In fact, since his debut, Tarantino has been preoccupied with the task of pairing the perfect song with each scene. Or, more often than not, an imperfect song, one that is notably at odds with the scene’s events, making the scene all the more affecting. His first movie, Reservoir Dogs, provides an example of his masterful juxtaposition of music and action, given that the director accompanied a brutal torture scene with Stealers Wheel’s country rock track, ‘Stuck In The Middle With You’. The scene became iconic, gaining a new audience for the track and for Tarantino.
Tarantino’s distinctive scores have become as much a part of his auteurship as his stylised violence or his excessive expletives. At the Grammy Museum in 2019, the director himself stated, “I’m almost as proud of my discography as I am of my filmography. And I think part of that is making hard choices, and it’s always about how this song goes into that song.”
One film in which he was forced to make a hard choice was his 2019 dramedy Once Upon a Time in Hollywood, starring Leonardo DiCaprio, Brad Pitt and Margot Robbie. The film features around 60 different pieces of music, curated by Tarantino and music supervisor Mary Ramos from hours of 1969 KHJ-AM shows. He was set on using music from the time period, featuring the likes of Neil Diamond, Simon & Garfunkel, and excerpts of DJ Don Steele’s voice.

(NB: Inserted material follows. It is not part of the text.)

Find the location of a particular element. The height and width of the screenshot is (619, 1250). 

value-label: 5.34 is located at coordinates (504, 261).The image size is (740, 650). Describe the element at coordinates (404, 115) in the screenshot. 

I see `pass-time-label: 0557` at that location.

But Tarantino made the difficult decision not to include one of his initial musical ideas for the film. He recalls: “I thought it would be neat to take the band from Beyond the Valley of the Dolls, the Carrie Nations, and actually male it as if they’re real”. The band he is referring to is a fictional girl group from Russ Meyer’s 1970 melodrama Beyond the Valley of the Dolls.
The filmmaker continued: “And there’s even kind of a connection between the Manson family and Beyond the Valley of the Dolls anyway with Z-Man and with Phil Spector, for many reasons. So I actually thought it would be kind of cool to hear like ‘In the Long Run’ or ‘Look On Up at the Bottom’ coming out the radio and hear the disc jockey say, ‘Oh, it’s the newest hit from the Carrie Nations.'”

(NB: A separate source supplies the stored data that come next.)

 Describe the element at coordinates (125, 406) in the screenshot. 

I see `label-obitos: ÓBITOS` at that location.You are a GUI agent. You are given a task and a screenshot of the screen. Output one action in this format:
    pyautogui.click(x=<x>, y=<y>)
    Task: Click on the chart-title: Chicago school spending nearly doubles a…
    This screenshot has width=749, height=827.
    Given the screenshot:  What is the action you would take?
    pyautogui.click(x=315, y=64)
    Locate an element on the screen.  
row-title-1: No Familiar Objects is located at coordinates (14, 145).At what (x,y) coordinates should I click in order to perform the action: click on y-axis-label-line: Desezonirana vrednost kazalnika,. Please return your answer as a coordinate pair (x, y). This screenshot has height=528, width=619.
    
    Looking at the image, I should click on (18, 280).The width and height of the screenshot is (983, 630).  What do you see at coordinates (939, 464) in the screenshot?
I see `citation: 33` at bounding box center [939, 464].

Tarantino’s idea was to use the band to hint at the fairytale, alternative reality nature of the world Once Upon a Time in Hollywood takes place in: “And that would be the first clue that maybe this doesn’t exactly take place in the world that you remember to a hundredth degree.”
In the end, Tarantino chose realism over fairytales and stuck to real bands for the soundtrack. The decision served him well, as critics praised the film’s use of music, and it obtained a nomination for ‘Best Compilation Soundtrack’ at the Grammys.